* **Problem to solve**:
Only one stretch of the data below is needed: the line with "Task: Click the home icon in navigation bar" through the last line. Output it exactly and drop the pictures.

* **Stored items**:
- - - - - - -

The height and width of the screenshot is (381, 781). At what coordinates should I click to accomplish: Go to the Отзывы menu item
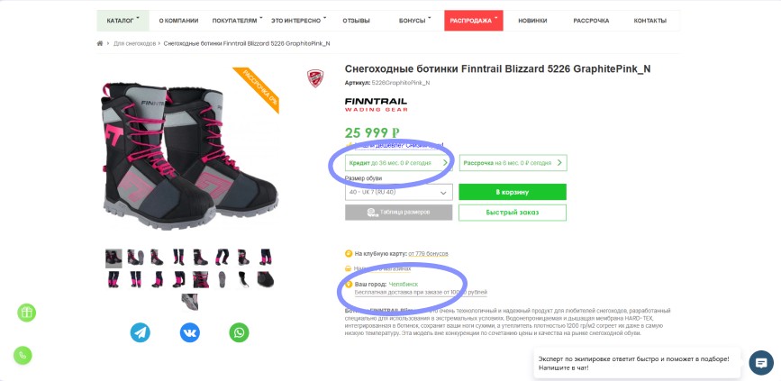click(x=356, y=20)
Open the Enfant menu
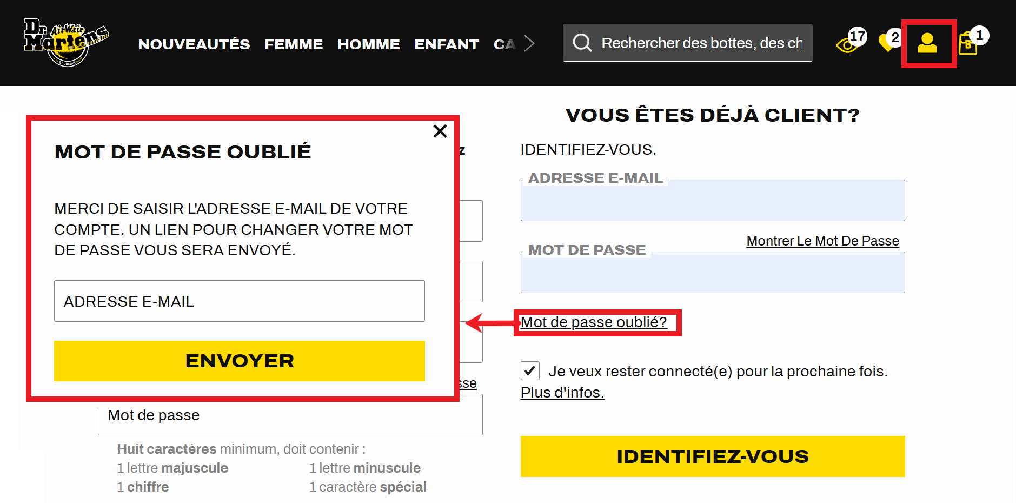The height and width of the screenshot is (503, 1016). click(x=447, y=44)
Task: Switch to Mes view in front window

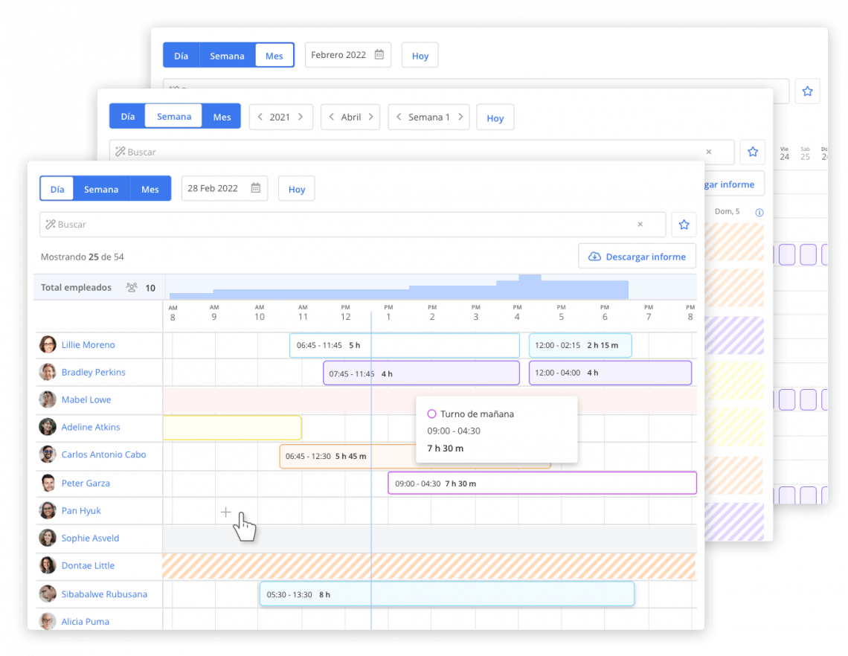Action: [x=150, y=189]
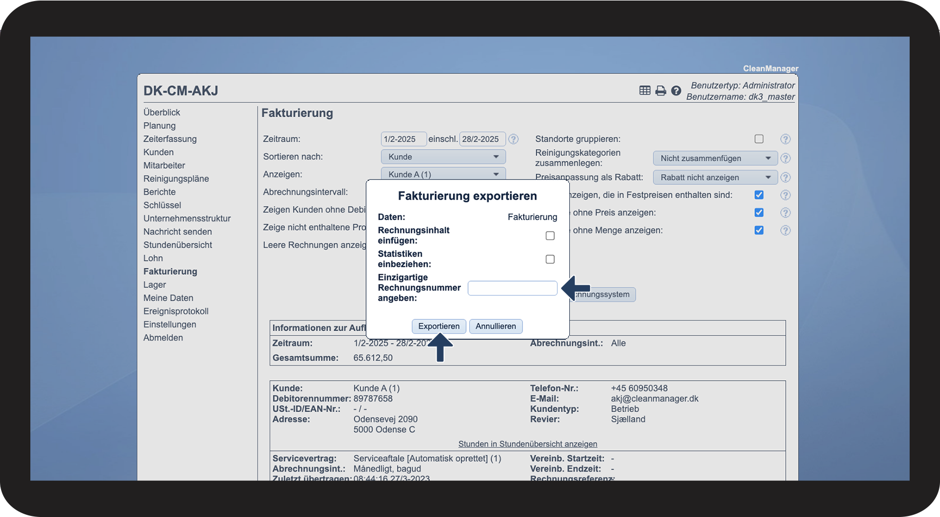
Task: Open the Rabatt nicht anzeigen dropdown
Action: pos(715,177)
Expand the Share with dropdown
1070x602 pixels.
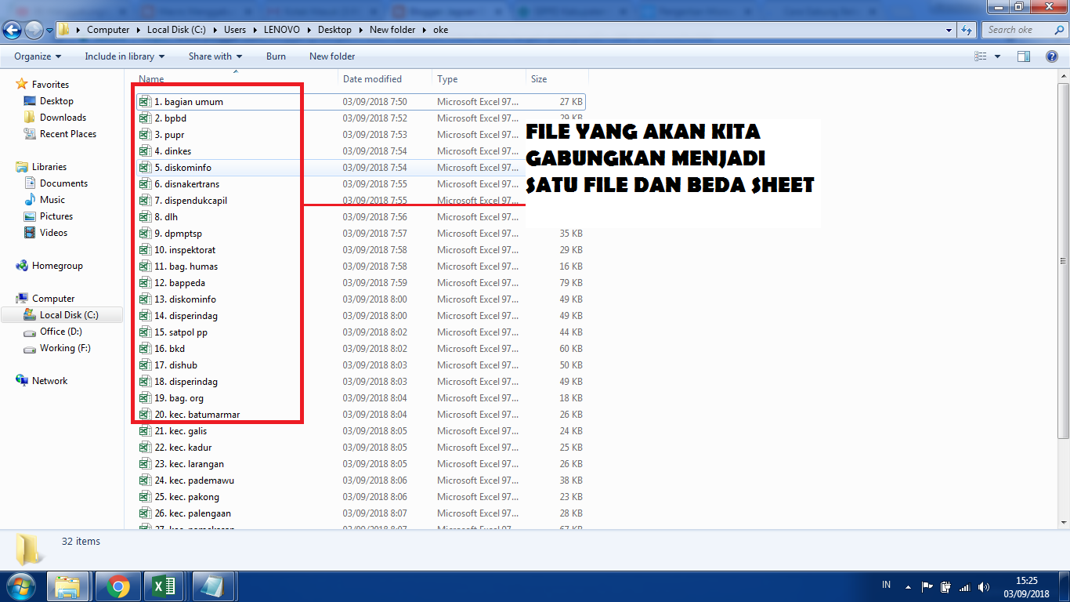click(x=215, y=56)
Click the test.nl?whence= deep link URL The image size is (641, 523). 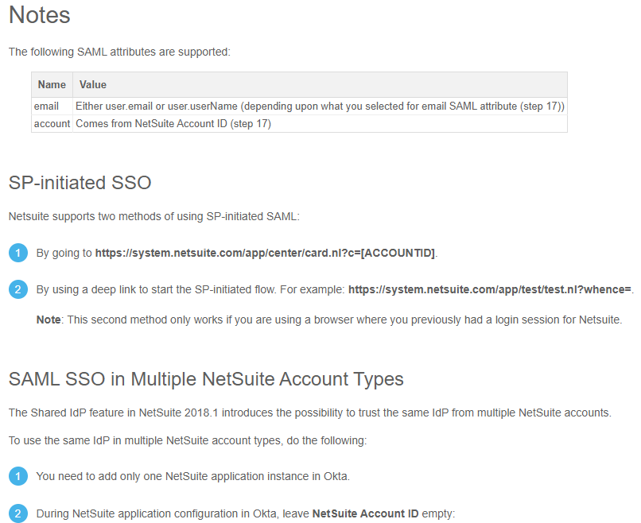(x=490, y=289)
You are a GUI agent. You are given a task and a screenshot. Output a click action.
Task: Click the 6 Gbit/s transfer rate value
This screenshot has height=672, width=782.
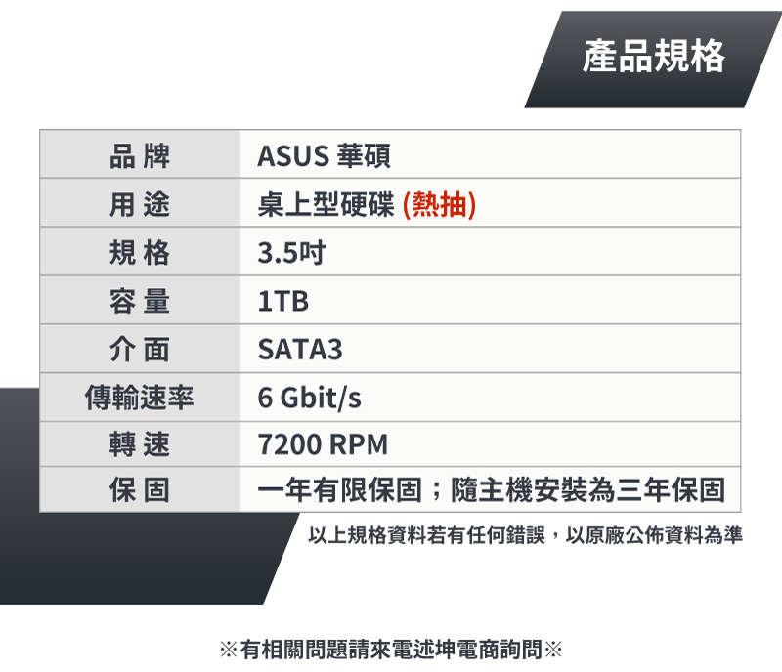[309, 398]
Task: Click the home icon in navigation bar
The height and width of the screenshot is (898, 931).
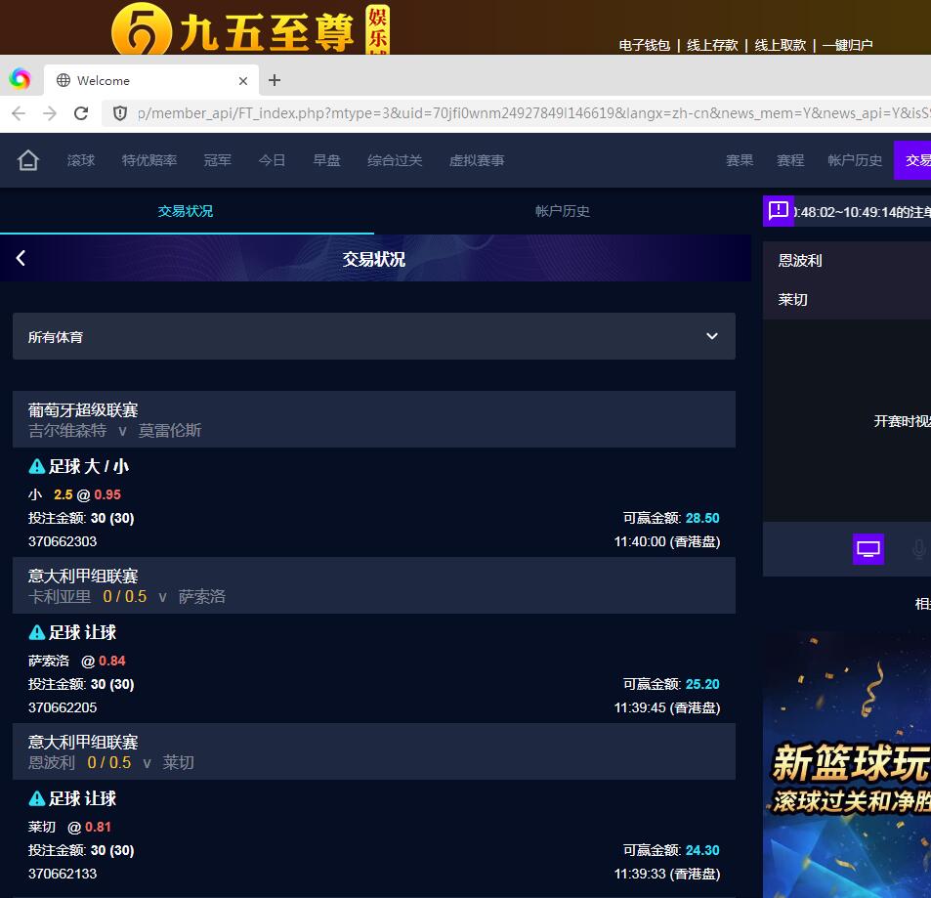Action: (x=28, y=160)
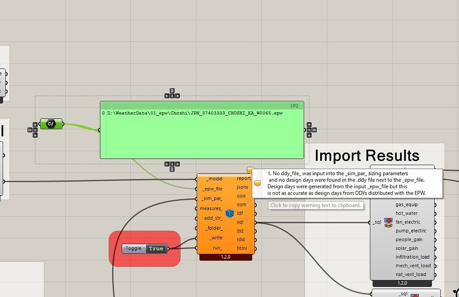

- - - - - - -

* **Answer below**:
Task: Click the home icon in navigation bar
The height and width of the screenshot is (898, 931).
Action: (x=28, y=160)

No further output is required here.